This past week on the FFit Rich Life Podcast (episode 106), I was joined by Naseema McElroy, the founder of Financially Intentional and author of the book Smart Money.

And this is one of the rawest, most honest conversations I've ever had on the show.

Naseema is a labor and delivery nurse.

And one of the most compelling voices in personal finance today.

She grew up in West Oakland, raised by a single dad.

She earned two master's degrees from USC and UCSF.

And then she paid off nearly $1 million in debt in about three and a half years — all while going through an abusive marriage, a divorce, and her ex-husband ending up in jail.

We talked about being raised by a single parent, healing financial trauma, the difference between looking rich and being rich, the courage to talk openly about money, and the role of community in transforming your life.

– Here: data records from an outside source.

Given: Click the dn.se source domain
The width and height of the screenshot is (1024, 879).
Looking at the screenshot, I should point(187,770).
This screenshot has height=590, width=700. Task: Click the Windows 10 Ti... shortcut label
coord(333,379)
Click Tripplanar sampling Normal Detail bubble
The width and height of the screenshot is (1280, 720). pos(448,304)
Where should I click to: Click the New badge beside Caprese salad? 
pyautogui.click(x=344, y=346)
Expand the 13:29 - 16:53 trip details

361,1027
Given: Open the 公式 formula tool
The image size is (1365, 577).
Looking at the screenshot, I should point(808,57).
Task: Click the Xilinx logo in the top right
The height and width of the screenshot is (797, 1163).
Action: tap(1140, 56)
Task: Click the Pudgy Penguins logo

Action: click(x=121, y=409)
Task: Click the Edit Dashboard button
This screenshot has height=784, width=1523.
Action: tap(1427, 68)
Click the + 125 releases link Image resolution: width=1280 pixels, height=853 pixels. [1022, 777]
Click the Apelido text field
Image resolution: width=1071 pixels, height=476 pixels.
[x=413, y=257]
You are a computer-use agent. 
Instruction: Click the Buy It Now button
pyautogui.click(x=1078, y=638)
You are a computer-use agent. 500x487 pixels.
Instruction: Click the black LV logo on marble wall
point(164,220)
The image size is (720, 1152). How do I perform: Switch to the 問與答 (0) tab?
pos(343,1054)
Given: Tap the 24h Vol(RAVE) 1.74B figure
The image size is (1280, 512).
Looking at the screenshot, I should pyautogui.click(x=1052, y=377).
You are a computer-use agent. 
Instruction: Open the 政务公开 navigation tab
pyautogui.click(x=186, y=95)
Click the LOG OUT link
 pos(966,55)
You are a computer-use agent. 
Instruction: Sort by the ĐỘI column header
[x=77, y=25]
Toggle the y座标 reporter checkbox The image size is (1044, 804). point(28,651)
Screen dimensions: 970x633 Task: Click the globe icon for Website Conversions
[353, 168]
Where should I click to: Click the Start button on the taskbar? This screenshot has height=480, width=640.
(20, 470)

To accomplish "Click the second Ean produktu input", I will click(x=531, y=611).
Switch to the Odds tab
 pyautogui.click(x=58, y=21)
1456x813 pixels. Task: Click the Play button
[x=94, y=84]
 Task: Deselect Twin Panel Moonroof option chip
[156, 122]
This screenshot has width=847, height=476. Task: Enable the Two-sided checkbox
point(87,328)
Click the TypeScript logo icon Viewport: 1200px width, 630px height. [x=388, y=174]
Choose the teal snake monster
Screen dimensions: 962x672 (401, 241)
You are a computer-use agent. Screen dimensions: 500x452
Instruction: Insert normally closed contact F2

This episode is about money.

But it's really about something much bigger:

What happens when you stop hiding from your shame, take radical self-responsibility, and decide your story can become your power.

That is what a Fit Rich Life is built on.

On that note, let's dive into this week's tips, tools, and strategies for fitness, money, and life.

​

FIT — Move Every Day

When I asked Naseema for her fitness and health tip, her answer was simple:

Just do something every day.

And I loved that answer.

Because it is not fancy.

It is not complicated.

It is not optimized to death.

It is the same principle that helped her transform her money:

Start.

Move.

Do something.

Naseema said she does not consider herself a fitness person.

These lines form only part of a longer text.